Magic mushrooms or perhaps just medicinal - by Ricardo Adamo
in Blogs

Fungus is a biological kingdom unto itself. For example, the largest living organism on earth is actually a fungus known as the Honey mushroom. Another mushroom, Cordyceps sinensis, which is known for producing insect zombies, increases our aerobic capacity when regularly consumed.

On a cellular level, Cordyceps mushrooms are more like humans than plants: they have a hyperconnected brain, they inhale oxygen, produce Vitamin D₃, and most importantly, they’re not vegetables! Mushrooms follow their own tune on their own time.

Mushrooms are considered functional foods; namely, foods that positively effect our metabolism beyond their nutritive value, plus enhance our wellbeing, and possibly reduce the risk of disease.

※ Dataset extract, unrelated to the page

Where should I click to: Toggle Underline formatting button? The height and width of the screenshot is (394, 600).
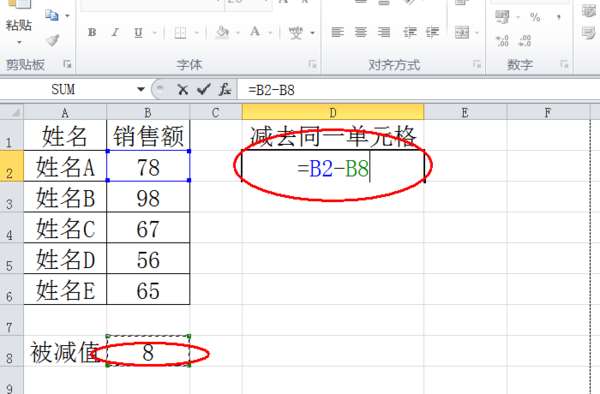coord(138,33)
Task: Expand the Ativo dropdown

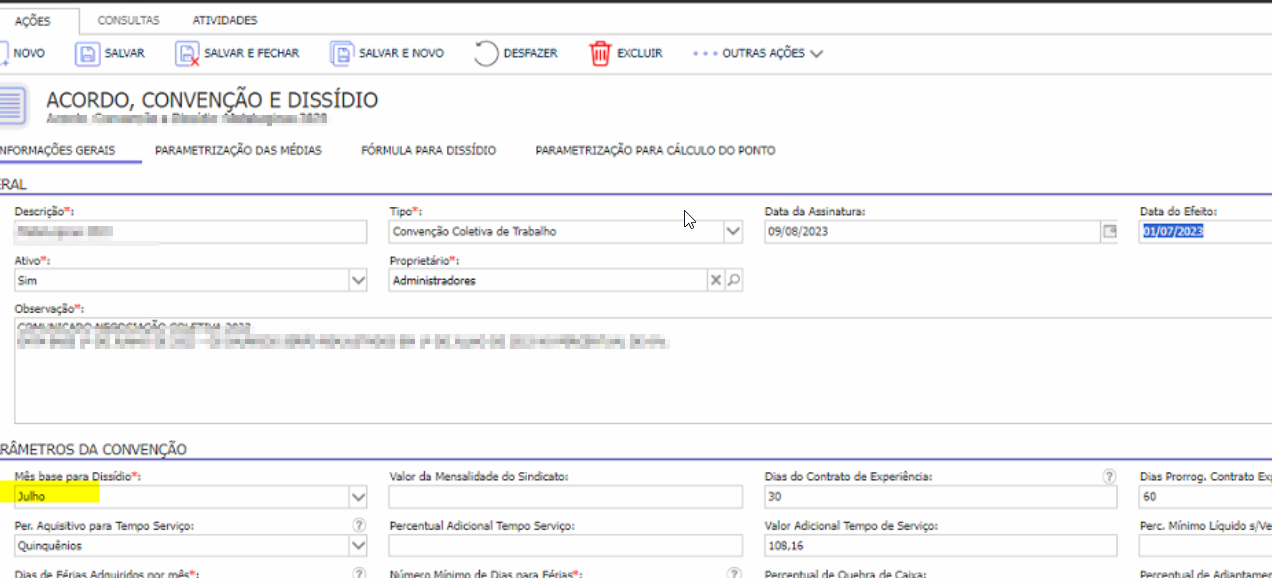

In this blog post, I will provide some insight as to why fungi, some of which are edible such as the popular Shiitake and Oyster mushroom varieties (Figure 1), carry medicinal properties. While other medicinal species, such as Turkey tail, Cordyceps and Reishi are considered unpalatable, they have a plethora of compounds that are extracted into capsule or alcohol-based solutions.


Figure 1: Left - Shiitake, also known as Lentinula edodes. Right - Oyster, also known as Pleurotus ostreatus

How exactly do fungi provide medical benefits?

Mushrooms are composed of a compound called chitin (pronounced Ky-tin). What makes chitin intriguing is that is contains a compound called beta-glucans. Beta-glucans have the ability to influence our immunity on an epigenetic level, meaning that our genes can adapt favourably to environmental stimuli. The human body has a family of receptors that recognise beta-glucans from fungi, which in turn influences our immune system - for example, by activating our white blood cells.

If you would like to buy mushroom products so that you can benefit from their immune supporting properties, it is very important that you distinguish between mushroom powders and mushroom extractions - it is the extracted mushrooms that include beta-glucans plus other active compounds that are recognised as positive by our immune system.

In terms of food preparation, beta-glucans and nutrients such as B vitamins, vitamin D₂, minerals, essential amino acids, non-essential amino acids and branch-chain amino acids (BCAA’s) can be accessed by the human gut once the cellular walls of the fungi are broken down. Due to chitin being heat sensitive, cooking has and always will be our cost-effective extraction method. Thus, whether you are boiling, baking or frying mushrooms in the kitchen, you are chemically extracting nutrients, allowing for more readily absorption. Contrary to popular belief, it is therefore not always advisable to eat raw mushrooms. 

So, the key message here is that there are different compounds in mushrooms that provide potential health benefits. Additionally, from a taste perspective, these compounds also unlock a culinary element known as a‘umami’ flavour - a pleasant savoury taste.